- _Records from a collection_
==========

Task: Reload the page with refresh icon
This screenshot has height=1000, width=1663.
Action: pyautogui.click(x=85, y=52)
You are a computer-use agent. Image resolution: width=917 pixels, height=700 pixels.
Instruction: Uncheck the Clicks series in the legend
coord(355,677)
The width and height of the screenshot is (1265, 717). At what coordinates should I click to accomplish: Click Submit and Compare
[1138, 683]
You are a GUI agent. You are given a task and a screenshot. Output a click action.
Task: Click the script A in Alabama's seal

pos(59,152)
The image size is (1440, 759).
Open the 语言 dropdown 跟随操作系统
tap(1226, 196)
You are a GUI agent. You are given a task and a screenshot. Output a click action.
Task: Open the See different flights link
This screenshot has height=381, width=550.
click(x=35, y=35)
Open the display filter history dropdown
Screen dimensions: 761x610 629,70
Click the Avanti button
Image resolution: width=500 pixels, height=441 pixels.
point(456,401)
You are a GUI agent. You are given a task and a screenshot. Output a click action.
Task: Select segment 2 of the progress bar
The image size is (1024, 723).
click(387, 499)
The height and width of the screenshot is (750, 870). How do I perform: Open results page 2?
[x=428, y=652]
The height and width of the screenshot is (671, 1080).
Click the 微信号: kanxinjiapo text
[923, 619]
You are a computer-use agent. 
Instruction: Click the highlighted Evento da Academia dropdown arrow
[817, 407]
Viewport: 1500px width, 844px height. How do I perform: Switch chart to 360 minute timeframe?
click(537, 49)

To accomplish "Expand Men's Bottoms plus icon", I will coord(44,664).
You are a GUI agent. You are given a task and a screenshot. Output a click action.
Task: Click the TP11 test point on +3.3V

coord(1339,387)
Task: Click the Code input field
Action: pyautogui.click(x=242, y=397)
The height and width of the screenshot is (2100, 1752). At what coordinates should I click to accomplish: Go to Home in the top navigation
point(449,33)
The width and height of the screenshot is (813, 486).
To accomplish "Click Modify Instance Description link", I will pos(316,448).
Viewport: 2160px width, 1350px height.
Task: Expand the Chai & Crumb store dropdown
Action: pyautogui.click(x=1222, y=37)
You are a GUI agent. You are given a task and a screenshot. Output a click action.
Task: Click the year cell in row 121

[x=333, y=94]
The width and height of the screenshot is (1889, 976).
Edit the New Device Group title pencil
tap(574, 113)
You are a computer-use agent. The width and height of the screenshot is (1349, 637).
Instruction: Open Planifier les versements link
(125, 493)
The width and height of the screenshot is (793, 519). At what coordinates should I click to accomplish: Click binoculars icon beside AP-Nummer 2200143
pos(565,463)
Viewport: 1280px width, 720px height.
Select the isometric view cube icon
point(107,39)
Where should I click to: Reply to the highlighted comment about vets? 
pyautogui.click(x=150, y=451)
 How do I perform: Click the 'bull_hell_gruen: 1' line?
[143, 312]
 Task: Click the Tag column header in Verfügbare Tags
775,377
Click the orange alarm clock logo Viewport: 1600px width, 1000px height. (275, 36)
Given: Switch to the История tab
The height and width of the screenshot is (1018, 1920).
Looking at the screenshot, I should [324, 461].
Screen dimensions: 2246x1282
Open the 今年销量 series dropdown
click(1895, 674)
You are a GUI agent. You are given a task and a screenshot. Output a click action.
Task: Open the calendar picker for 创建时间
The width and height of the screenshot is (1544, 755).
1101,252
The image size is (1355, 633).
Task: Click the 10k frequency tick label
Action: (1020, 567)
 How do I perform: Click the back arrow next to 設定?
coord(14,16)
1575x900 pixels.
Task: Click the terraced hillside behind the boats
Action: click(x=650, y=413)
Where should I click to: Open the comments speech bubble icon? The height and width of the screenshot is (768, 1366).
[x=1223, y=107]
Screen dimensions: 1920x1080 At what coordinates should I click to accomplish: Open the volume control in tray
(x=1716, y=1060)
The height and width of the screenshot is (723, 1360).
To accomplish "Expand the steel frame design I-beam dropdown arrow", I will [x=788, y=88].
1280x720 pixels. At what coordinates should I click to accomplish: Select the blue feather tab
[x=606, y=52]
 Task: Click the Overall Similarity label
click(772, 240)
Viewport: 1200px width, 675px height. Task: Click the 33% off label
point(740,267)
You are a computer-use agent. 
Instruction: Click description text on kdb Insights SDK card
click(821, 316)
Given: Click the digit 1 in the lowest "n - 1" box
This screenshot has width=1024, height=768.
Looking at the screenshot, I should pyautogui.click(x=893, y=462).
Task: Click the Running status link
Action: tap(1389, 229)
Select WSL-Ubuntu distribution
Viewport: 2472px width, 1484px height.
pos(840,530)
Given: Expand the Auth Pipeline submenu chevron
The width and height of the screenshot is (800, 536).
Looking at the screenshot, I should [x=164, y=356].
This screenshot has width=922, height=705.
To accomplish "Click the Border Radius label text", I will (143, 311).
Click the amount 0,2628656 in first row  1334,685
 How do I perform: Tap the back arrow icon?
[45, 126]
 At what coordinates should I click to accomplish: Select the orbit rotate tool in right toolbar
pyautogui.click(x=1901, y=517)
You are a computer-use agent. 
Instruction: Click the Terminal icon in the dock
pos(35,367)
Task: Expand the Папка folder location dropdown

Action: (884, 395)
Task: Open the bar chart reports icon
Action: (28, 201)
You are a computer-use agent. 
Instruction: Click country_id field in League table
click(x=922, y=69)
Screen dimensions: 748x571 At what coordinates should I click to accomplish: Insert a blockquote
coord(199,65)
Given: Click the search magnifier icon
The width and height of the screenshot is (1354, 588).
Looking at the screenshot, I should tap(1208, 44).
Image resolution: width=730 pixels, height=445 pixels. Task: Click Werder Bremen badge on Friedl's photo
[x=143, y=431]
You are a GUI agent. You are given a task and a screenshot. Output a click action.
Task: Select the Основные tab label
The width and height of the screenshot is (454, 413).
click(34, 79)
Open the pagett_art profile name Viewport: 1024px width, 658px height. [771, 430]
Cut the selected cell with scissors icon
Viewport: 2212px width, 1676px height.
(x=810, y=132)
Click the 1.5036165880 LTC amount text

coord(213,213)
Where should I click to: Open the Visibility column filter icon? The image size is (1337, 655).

==========

- _WHAT IS REQUIRED_
Reproduce all of the data above, substituting "interface agent" for every occurrence of "GUI agent" and changing nothing else.

- _SOLUTION FOR THIS EXERCISE_
Task: Reload the page with refresh icon
This screenshot has height=1000, width=1663.
Action: pyautogui.click(x=85, y=52)
You are a computer-use agent. Image resolution: width=917 pixels, height=700 pixels.
Instruction: Uncheck the Clicks series in the legend
coord(355,677)
The width and height of the screenshot is (1265, 717). At what coordinates should I click to accomplish: Click Submit and Compare
[1138, 683]
You are a interface agent. You are given a task and a screenshot. Output a click action.
Task: Click the script A in Alabama's seal

pos(59,152)
The image size is (1440, 759).
Open the 语言 dropdown 跟随操作系统
tap(1226, 196)
You are a interface agent. You are given a task and a screenshot. Output a click action.
Task: Open the See different flights link
This screenshot has height=381, width=550.
click(x=35, y=35)
Open the display filter history dropdown
Screen dimensions: 761x610 629,70
Click the Avanti button
Image resolution: width=500 pixels, height=441 pixels.
point(456,401)
You are a interface agent. You are given a task and a screenshot. Output a click action.
Task: Select segment 2 of the progress bar
The image size is (1024, 723).
click(387, 499)
The height and width of the screenshot is (750, 870). How do I perform: Open results page 2?
[x=428, y=652]
The height and width of the screenshot is (671, 1080).
Click the 微信号: kanxinjiapo text
[923, 619]
You are a computer-use agent. 
Instruction: Click the highlighted Evento da Academia dropdown arrow
[817, 407]
Viewport: 1500px width, 844px height. How do I perform: Switch chart to 360 minute timeframe?
click(537, 49)

To accomplish "Expand Men's Bottoms plus icon", I will coord(44,664).
You are a interface agent. You are given a task and a screenshot. Output a click action.
Task: Click the TP11 test point on +3.3V

coord(1339,387)
Task: Click the Code input field
Action: pyautogui.click(x=242, y=397)
The height and width of the screenshot is (2100, 1752). At what coordinates should I click to accomplish: Go to Home in the top navigation
point(449,33)
The width and height of the screenshot is (813, 486).
To accomplish "Click Modify Instance Description link", I will pos(316,448).
Viewport: 2160px width, 1350px height.
Task: Expand the Chai & Crumb store dropdown
Action: pyautogui.click(x=1222, y=37)
You are a interface agent. You are given a task and a screenshot. Output a click action.
Task: Click the year cell in row 121

[x=333, y=94]
The width and height of the screenshot is (1889, 976).
Edit the New Device Group title pencil
tap(574, 113)
You are a computer-use agent. The width and height of the screenshot is (1349, 637).
Instruction: Open Planifier les versements link
(125, 493)
The width and height of the screenshot is (793, 519). At what coordinates should I click to accomplish: Click binoculars icon beside AP-Nummer 2200143
pos(565,463)
Viewport: 1280px width, 720px height.
Select the isometric view cube icon
point(107,39)
Where should I click to: Reply to the highlighted comment about vets? 
pyautogui.click(x=150, y=451)
 How do I perform: Click the 'bull_hell_gruen: 1' line?
[143, 312]
 Task: Click the Tag column header in Verfügbare Tags
775,377
Click the orange alarm clock logo Viewport: 1600px width, 1000px height. (275, 36)
Given: Switch to the История tab
The height and width of the screenshot is (1018, 1920).
Looking at the screenshot, I should [324, 461].
Screen dimensions: 2246x1282
Open the 今年销量 series dropdown
click(1895, 674)
You are a interface agent. You are given a task and a screenshot. Output a click action.
Task: Open the calendar picker for 创建时间
The width and height of the screenshot is (1544, 755).
1101,252
The image size is (1355, 633).
Task: Click the 10k frequency tick label
Action: (1020, 567)
 How do I perform: Click the back arrow next to 設定?
coord(14,16)
1575x900 pixels.
Task: Click the terraced hillside behind the boats
Action: click(x=650, y=413)
Where should I click to: Open the comments speech bubble icon? The height and width of the screenshot is (768, 1366).
[x=1223, y=107]
Screen dimensions: 1920x1080 At what coordinates should I click to accomplish: Open the volume control in tray
(x=1716, y=1060)
The height and width of the screenshot is (723, 1360).
To accomplish "Expand the steel frame design I-beam dropdown arrow", I will [x=788, y=88].
1280x720 pixels. At what coordinates should I click to accomplish: Select the blue feather tab
[x=606, y=52]
 Task: Click the Overall Similarity label
click(772, 240)
Viewport: 1200px width, 675px height. Task: Click the 33% off label
point(740,267)
You are a computer-use agent. 
Instruction: Click description text on kdb Insights SDK card
click(821, 316)
Given: Click the digit 1 in the lowest "n - 1" box
This screenshot has width=1024, height=768.
Looking at the screenshot, I should pyautogui.click(x=893, y=462).
Task: Click the Running status link
Action: tap(1389, 229)
Select WSL-Ubuntu distribution
Viewport: 2472px width, 1484px height.
pos(840,530)
Given: Expand the Auth Pipeline submenu chevron
The width and height of the screenshot is (800, 536).
Looking at the screenshot, I should [x=164, y=356].
This screenshot has width=922, height=705.
To accomplish "Click the Border Radius label text", I will (143, 311).
Click the amount 0,2628656 in first row  1334,685
 How do I perform: Tap the back arrow icon?
[45, 126]
 At what coordinates should I click to accomplish: Select the orbit rotate tool in right toolbar
pyautogui.click(x=1901, y=517)
You are a computer-use agent. 
Instruction: Click the Terminal icon in the dock
pos(35,367)
Task: Expand the Папка folder location dropdown

Action: (884, 395)
Task: Open the bar chart reports icon
Action: (28, 201)
You are a computer-use agent. 
Instruction: Click country_id field in League table
click(x=922, y=69)
Screen dimensions: 748x571 At what coordinates should I click to accomplish: Insert a blockquote
coord(199,65)
Given: Click the search magnifier icon
The width and height of the screenshot is (1354, 588).
Looking at the screenshot, I should tap(1208, 44).
Image resolution: width=730 pixels, height=445 pixels. Task: Click Werder Bremen badge on Friedl's photo
[x=143, y=431]
You are a interface agent. You are given a task and a screenshot. Output a click action.
Task: Select the Основные tab label
The width and height of the screenshot is (454, 413).
click(34, 79)
Open the pagett_art profile name Viewport: 1024px width, 658px height. [771, 430]
Cut the selected cell with scissors icon
Viewport: 2212px width, 1676px height.
(x=810, y=132)
Click the 1.5036165880 LTC amount text

coord(213,213)
Where should I click to: Open the Visibility column filter icon? The image size is (1337, 655).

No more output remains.